La sensibilisation joue également un rôle crucial. Des initiatives éducatives sont mises en place pour informer le public et les musiciens sur les dangers de la contrefaçon. Des conférences, des ateliers et des publications sont organisés pour éduquer les professionnels de la musique sur l’importance de vérifier l’authenticité des œuvres.

L’Affaire des Manuscrits de Beethoven

En 2006, une collection de manuscrits prétendument écrits par Beethoven a été retirée d’une vente aux enchères lorsque des experts ont prouvé qu’il s’agissait de faux.
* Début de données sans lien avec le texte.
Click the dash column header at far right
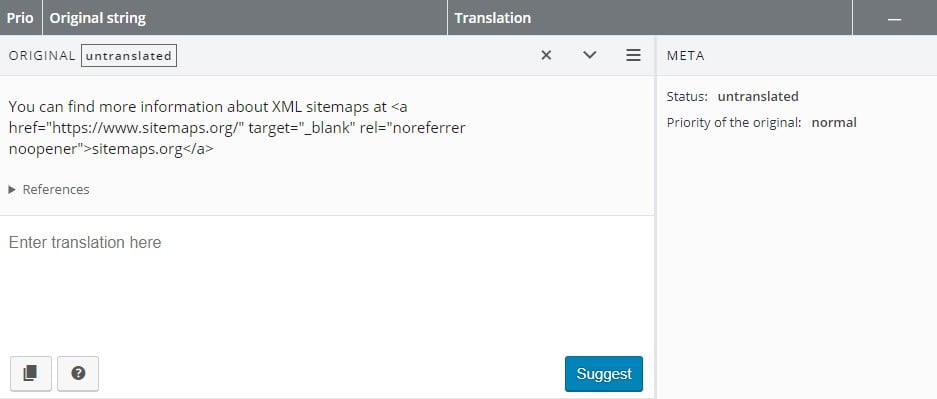 [895, 18]
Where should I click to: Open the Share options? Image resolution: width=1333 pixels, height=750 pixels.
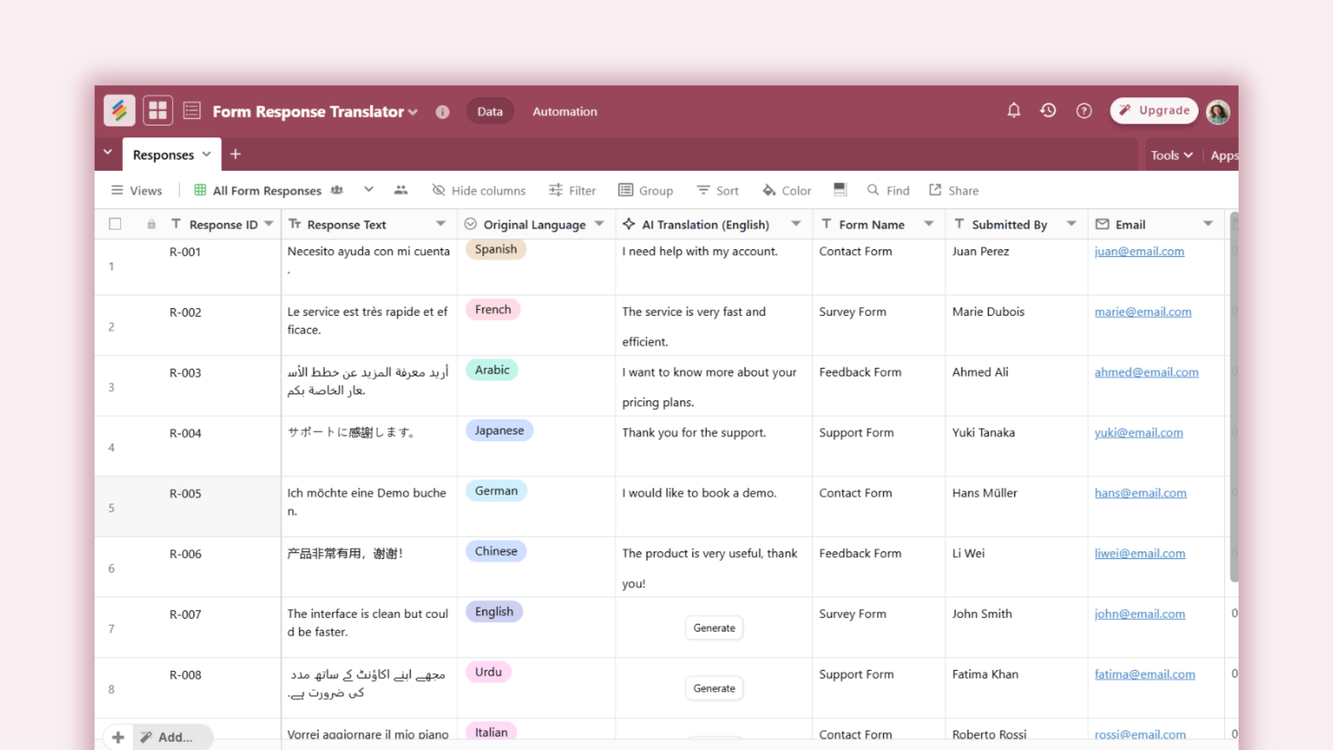[x=953, y=190]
Cette affaire a mis en lumière la nécessité d’une vérification rigoureuse dans le marché de l’art musical. Dans les années 1990, plusieurs œuvres baroques, prétendument écrites par des compositeurs tels que Händel, ont été révélées comme étant des contrefaçons modernes. Des musicologues ont été appelés à examiner les œuvres et à déterminer leur origine, entraînant un débat sur la valeur des copies modernes.

Pour mieux comprendre l’impact de la contrefaçon dans le monde de la musique classique, les musiciens et d’experts se mobilise comme par exemple Sophie Dupont, musicologue « Le phénomène des faussaires dans la musique classique est à la fois fascinant et alarmant. En tant que musicologue, je me rends compte à quel point il est crucial d’analyser et de vérifier l’authenticité des œuvres. Chaque fausse attribution nuit non seulement aux compositeurs, mais aussi à notre compréhension de l’histoire de la musique. »

L’univers des faussaires dans la musique classique est un phénomène complexe et intrigant, qui soulève des questions profondes sur l’authenticité, la valeur et la réputation. Bien que les faussaires puissent être motivés par le désir de reconnaissance ou des gains financiers, leurs actions ont des répercussions durables sur la perception de la musique classique et quelques fois sur la réputation des compositeurs.